Converting and restoring the destroyer, it added, would result in a bill of around £9.15million, with a minimum of £4million in ongoing operating costs.

Even with ticket sales included, the report estimated that the attraction would operate at a loss, stating: “There does not ­appear to be any reasonable basis by which the public sector could support the project on value for money terms.”

Lord Provost of Edinburgh Donald Wilson said at the time: “I am obviously disappointed that we could not in the end bring HMS Edinburgh to the city.”

Separate plans by the National Maritime Trust to have the ship moored at Falmouth docks as part of a Falklands Memorial Fleet museum also ended in ­disappointment.

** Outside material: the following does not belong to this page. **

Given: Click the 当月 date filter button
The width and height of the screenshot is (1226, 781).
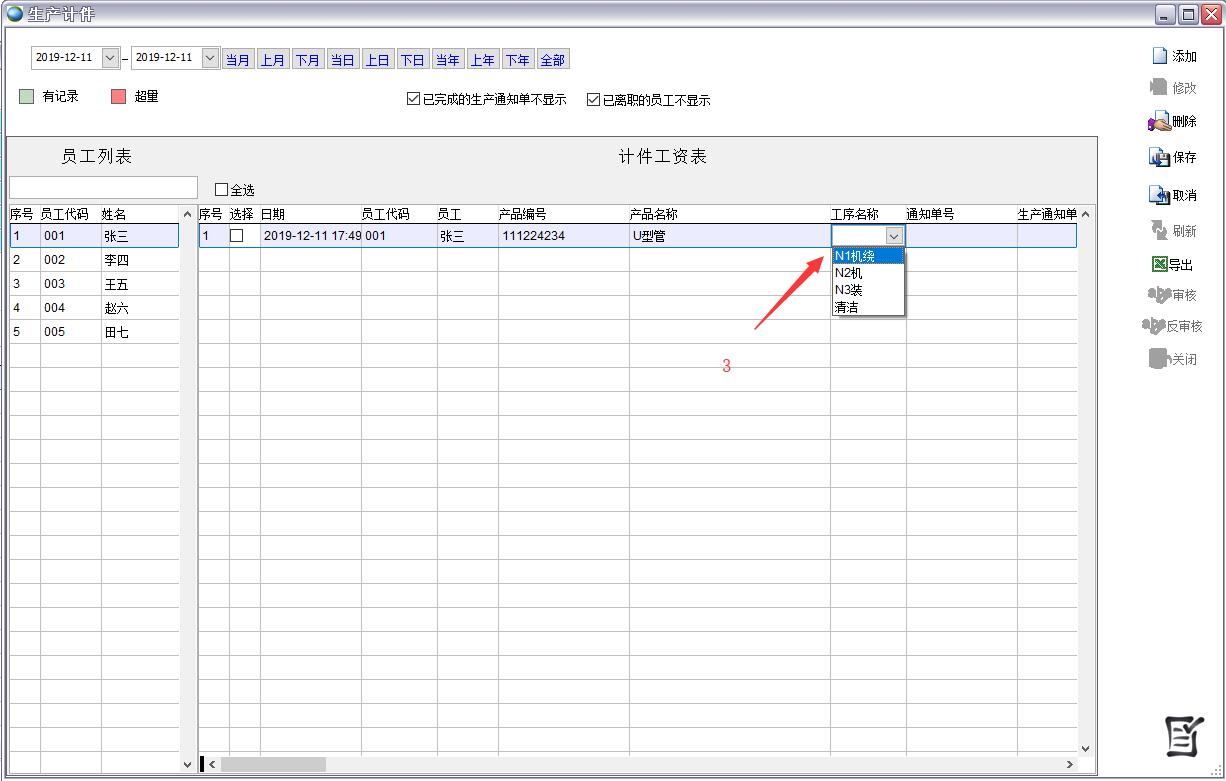Looking at the screenshot, I should [238, 60].
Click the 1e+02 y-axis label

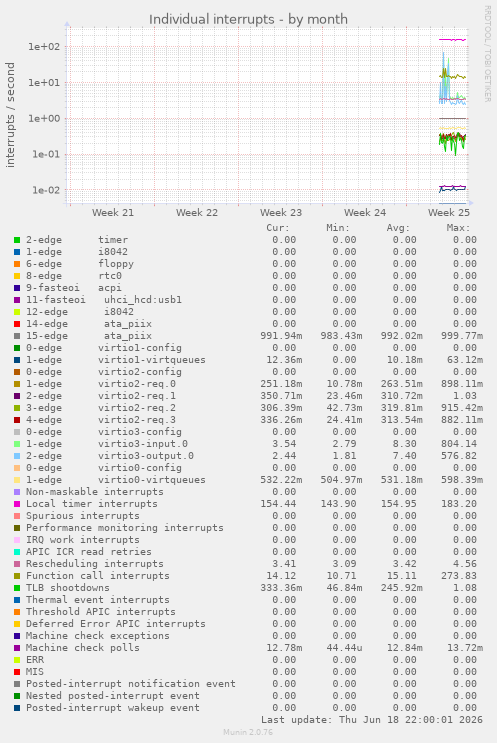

Rear Admiral Wilcocks added: “Trying to save a Type 42 destroyer is an extraordinary challenge. It’s incredibly 
expensive trying to keep a ­warship and people have tried it in the past, such as with HMS Plymouth. If you saw how that ended up, it’s not something the association would have liked to have seen happen to HMS Edinburgh.

“It’s challenging enough for Edinburgh to look after a former Royal yacht. To have a destroyer as well would have posed an extraordinary challenge for the city to find the funds to keep it going.

“People get very emotional about lumps of steel, but the heart of a destroyer is its people and the thousands who served on HMS Edinburgh will remember her with great fondness.”